Beberapa negara penghasil bahan pokok terbesar dunia, mulai menyetop ekspor karena berbagai faktor, salah satunya perubahan iklim. Mereka kemudian fokus pemenuhan kebutuhan di negerinya sendiri.
Tahun lalu, impor beras Indonesia dari India mencapai 178 ribu ton. Inilah yang kemudian membuat Indonesia mesti waspada, dan dituntut untuk bisa lebih mandiri di sektor pangan.
Aku melihat apa yang disampaikan Jokowi pada Ganjar Pranowo bukan sekedar basa-basi seorang politisi, melainkan sebuah harapan.
Bayangkan saja, Jokowi sedang getol-getolnya mewujudkan kemandirian pangan. Salah satunya dengan proyek lumbung pangan atau food estate.
Namun yang terjadi menteri pertaniannya Syahrul Yasin Limpo, justru ditetapkan sebagai tersangka oleh KPK (Komisi Pemilihan Umum).
Begitupun Menteri Pertahanan Prabowo yang ditugasi mengerjakan proyek itu di Kalimantan Tengah, malah membawa kabar buruk: mangkrak dan terbengkalai.

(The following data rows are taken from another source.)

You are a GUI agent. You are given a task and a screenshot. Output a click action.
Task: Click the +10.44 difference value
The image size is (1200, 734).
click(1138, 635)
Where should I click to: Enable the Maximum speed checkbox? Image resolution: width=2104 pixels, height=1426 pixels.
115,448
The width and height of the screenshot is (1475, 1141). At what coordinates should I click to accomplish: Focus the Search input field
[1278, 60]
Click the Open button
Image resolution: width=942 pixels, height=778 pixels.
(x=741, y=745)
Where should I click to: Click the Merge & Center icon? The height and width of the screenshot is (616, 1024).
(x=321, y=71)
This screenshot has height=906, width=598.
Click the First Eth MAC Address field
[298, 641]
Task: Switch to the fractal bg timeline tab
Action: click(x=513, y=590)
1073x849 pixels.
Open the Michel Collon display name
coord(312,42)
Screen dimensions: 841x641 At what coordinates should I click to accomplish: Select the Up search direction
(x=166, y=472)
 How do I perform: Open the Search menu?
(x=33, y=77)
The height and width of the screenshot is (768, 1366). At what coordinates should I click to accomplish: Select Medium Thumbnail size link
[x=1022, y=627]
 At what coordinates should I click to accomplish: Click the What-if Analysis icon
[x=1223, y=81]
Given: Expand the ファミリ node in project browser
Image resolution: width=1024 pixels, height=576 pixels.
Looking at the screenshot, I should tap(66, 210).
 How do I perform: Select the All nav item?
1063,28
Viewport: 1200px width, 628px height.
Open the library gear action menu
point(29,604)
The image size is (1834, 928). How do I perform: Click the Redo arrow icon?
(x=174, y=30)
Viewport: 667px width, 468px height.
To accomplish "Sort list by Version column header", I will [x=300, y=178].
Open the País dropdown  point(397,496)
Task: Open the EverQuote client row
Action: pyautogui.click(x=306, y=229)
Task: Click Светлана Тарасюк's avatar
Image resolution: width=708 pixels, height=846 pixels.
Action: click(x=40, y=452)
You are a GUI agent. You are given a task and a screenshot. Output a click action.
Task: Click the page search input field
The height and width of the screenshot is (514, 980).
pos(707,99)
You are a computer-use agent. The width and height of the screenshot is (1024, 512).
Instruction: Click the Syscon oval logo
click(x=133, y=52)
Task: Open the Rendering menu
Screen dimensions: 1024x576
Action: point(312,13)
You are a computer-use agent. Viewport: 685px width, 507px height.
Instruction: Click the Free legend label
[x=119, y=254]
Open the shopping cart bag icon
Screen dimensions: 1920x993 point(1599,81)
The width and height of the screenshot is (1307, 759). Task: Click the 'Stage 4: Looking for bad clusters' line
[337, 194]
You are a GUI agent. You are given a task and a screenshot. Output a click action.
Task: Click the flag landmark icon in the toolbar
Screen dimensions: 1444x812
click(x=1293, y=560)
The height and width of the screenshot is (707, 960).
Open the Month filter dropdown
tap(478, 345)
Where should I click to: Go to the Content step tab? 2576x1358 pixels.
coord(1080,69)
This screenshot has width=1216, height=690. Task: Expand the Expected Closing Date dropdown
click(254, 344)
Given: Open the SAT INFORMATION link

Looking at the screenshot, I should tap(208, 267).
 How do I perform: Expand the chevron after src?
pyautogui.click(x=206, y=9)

Coba, mana ada pemimpin yang senang dan bangga melihat anak buahnya tidak becus bekerja? Aku yakin jawaban kita sama: tidak ada.
Apalagi pemimpin negara, dan ini juga menyangkut soal pangan, hidup dan matinya sebuah bangsa. Sudah pasti Jokowi terpukul melihat hasil kerja mereka.
Pertanyaannya kemudian, apakah Ganjar mampu menjalankan tantangan Jokowi?
Untuk menjawab itu, lagi-lagi ukurannya adalah rekam jejak. Selama menjabat gubernur, isu-isu strategis soal kesejahteraan rakyat di sektor pertanian sudah menjadi santapan sehari-hari Ganjar. Artinya itu bukan hal yang baru baginya.
Selama kepemimpinannya, Ganjar mampu membawa produktivitas padi di Jateng terus menerus surplus, dan provinsi ini pun tetap konsisten menjadi penyangga pangan nasional.
Bahkan Ganjar sangat tegas menolak beras impor masuk ke Jateng. Sikap dan ketegasan Ganjar ini sebetulnya bisa menjadi cermin untuk melihat kepemimpinannya ke depan.
Banyak kerja-kerja pertanian yang sudah Ganjar torehkan di Jateng. Yang paling mencolok adalah membangun seribu lebih embung untuk irigasi pertanian.
Keberadaan embung membuat petani tak lagi dihantui musim kemarau. Mereka yang sebelumnya hanya bisa dua kali tanam, kini bisa tiga kali dengan hasil yang juga baik.
Bahkan ada petani di Kendal namanya Subari, sampai rela menghibahkan tanahnya untuk dibangun embung. Jika gerakan seribu embung yang diinisiasi Ganjar tidak membawa manfaat yang besar, tak mungkin disambut sedemikian antusias oleh para petani.
Belum lagi jika kita bicara soal inovasi teknologi pertanian yang diterapkan Ganjar di Jateng. Salah satunya Ganjar menghadirkan panel listrik tenaga surya.
Di beberapa wilayah pertanian dengan kondisi lahan yang relatif tidak begitu tandus, Ganjar menyediakan teknologi itu sebagai keperluan petani menjalankan mesin pompa.
Tentu, inovasi ini mampu memangkas biaya produksi, karena petani tak perlu beli solar, cukup memanfaatkan sumber alam sinar matahari yang melimpah.
Memang tidak ada pemimpin yang sempurna. Namun dengan melihat hasil kerja Ganjar, membuat banyak orang kemudian yakin dia mampu meneruskan kerja-kerja pembangunan yang sudah Jokowi mulai, baik di sektor kemandirian pangan, ataupun lainnya.